| Extrait du texte |
Le plus approprié pour avoir un clone bootable, c'est de le faire avec winclone, mais il n'y a pas de version d'essaie et la version payante est à 60€ dommage, j'aurai bien tenté le coup, parce que le dd externe tourne bien, avec tous les drivers, sauf que les taux de transferts en lecture/ecriture sont minable.
J'ai 16 mo's grand max en écriture.

Bref merci pour ton aide !


----------



## Locke (26 Décembre 2020)

daftpunk69 a dit:


> La seule chose qu'il me reste, c'est d'essayé avec une autre clé USB, sauf que j'en est pas sinon je l'aurai fait.


Bien, pour le moment tout semble correct, par contre un peu de lecture... https://forums.macg.co/threads/alte...es-fichiers-dinstallation-de-windows.1336321/ ...et tu suis à la lettre avec le logiciel mentionné la modification du fichier .iso en utilisant bien entendu celui modifié et vois ce qu'il se passe. Si c'est un échec, il te faudra utiliser une autre clé USB 3.0 d'une taille de 16 Go.

| Données présentées |
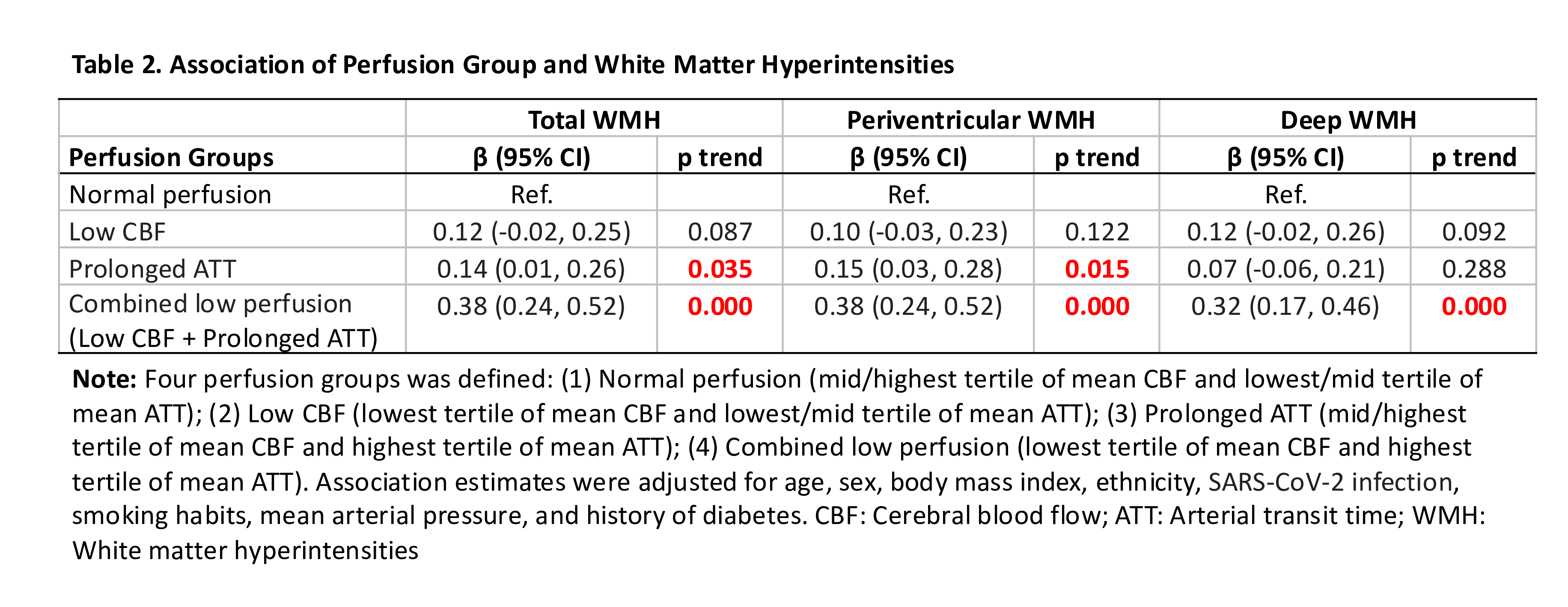1568x607 pixels.
Task: Select the 0.07 (-0.06, 0.21) estimate cell
Action: (1285, 269)
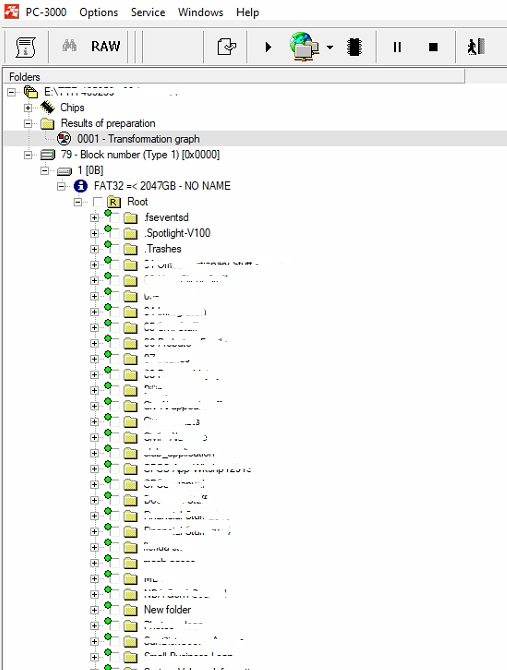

| Votre objectif |
Recopiez à l'identique le passage de l'extrait de discussion sur le clone de démarrage qui commence aux mots « ## Locke (26 » et s'arrête après les mots « taille de 16 Go. ».

| Réponse rédigée |
## Locke (26 Décembre 2020)

daftpunk69 a dit:


> La seule chose qu'il me reste, c'est d'essayé avec une autre clé USB, sauf que j'en est pas sinon je l'aurai fait.


Bien, pour le moment tout semble correct, par contre un peu de lecture... https://forums.macg.co/threads/alte...es-fichiers-dinstallation-de-windows.1336321/ ...et tu suis à la lettre avec le logiciel mentionné la modification du fichier .iso en utilisant bien entendu celui modifié et vois ce qu'il se passe. Si c'est un échec, il te faudra utiliser une autre clé USB 3.0 d'une taille de 16 Go.